Sterilität

Beim Tätowieren ist sehr wichtig, dass auf die Einhaltung gewisser Hygienestandards geachtet wird.

Griffstücke und Spitzen müssen entweder nach Gebrauch entsorgt werden oder nach Gebrauch in einer Instrumentendesinfektion solange eingelegt werden (am besten in einem Ultraschallbad), bis die möglichen Krankheitserreger und Keime unfähig geworden sind, zu infizieren. Dies heißt nicht, dass das Material nun keimfrei ist. Nach dem Ultraschall-Desinfektionsbad wird das Material in dafür vorgesehene Verpackungen eingeschweißt, mit einem Datum versehen und in einem Autoklav (Dampfdrucksterilisator) sterilisiert. Dieser Autoklav erhitzt das Sterilisiergut auf mind. 134 Grad Celsius; im Gerät entsteht ein Überdruck von ca. 3 bar (3-facher Atmosphärendruck). Bei diesem Vorgang werden die vorhandenen Keime vernichtet.

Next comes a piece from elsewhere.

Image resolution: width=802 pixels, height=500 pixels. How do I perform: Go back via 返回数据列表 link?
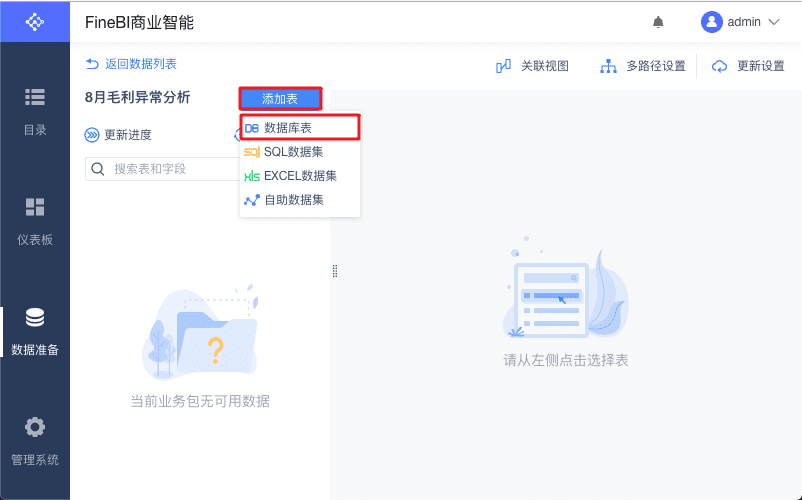131,64
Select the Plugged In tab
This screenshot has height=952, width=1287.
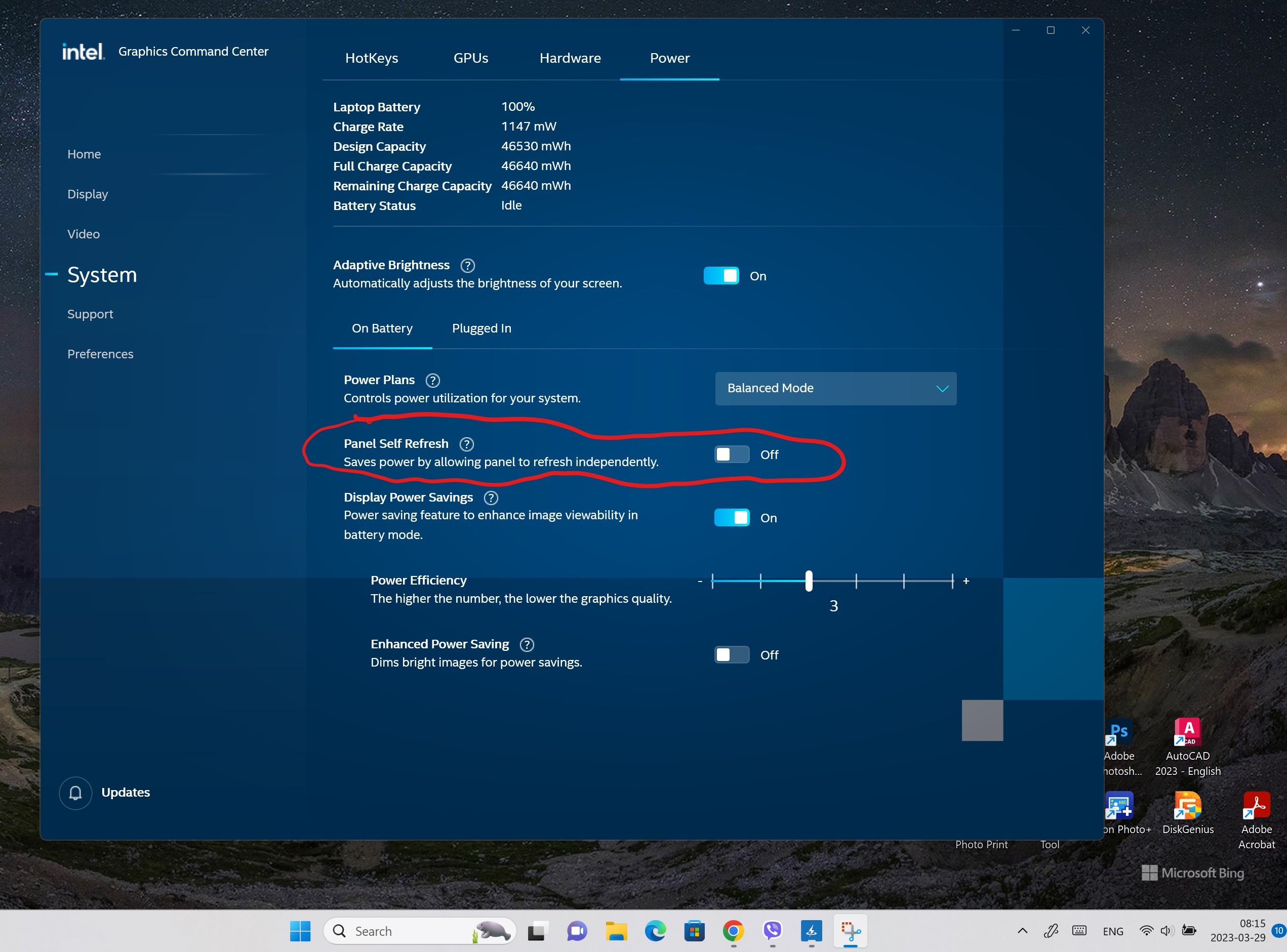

Wir sterilisieren unsere Nadeln allerdings nicht für einen erneuten Gebrauch, sondern verwenden ausschließlich neue Einwegnadeln für jeden Kunden. Das restliche Material unterziehen wir allerdings der oben genannten Methode.

Unser Autoklav wird vierteljährlich einem sog. Sporentest unterzogen. Anhand einer Kultur sehr widerstandsfähiger Bakteriensporen wird der Autoklav dabei auf seine Zuverlässigkeit hin überprüft. Die sterilisierte Kultur wird zurück an das Hygieneinstitut geschickt, welches das Ergebnis überprüft und uns daraufhin das Ergebnis bescheinigt.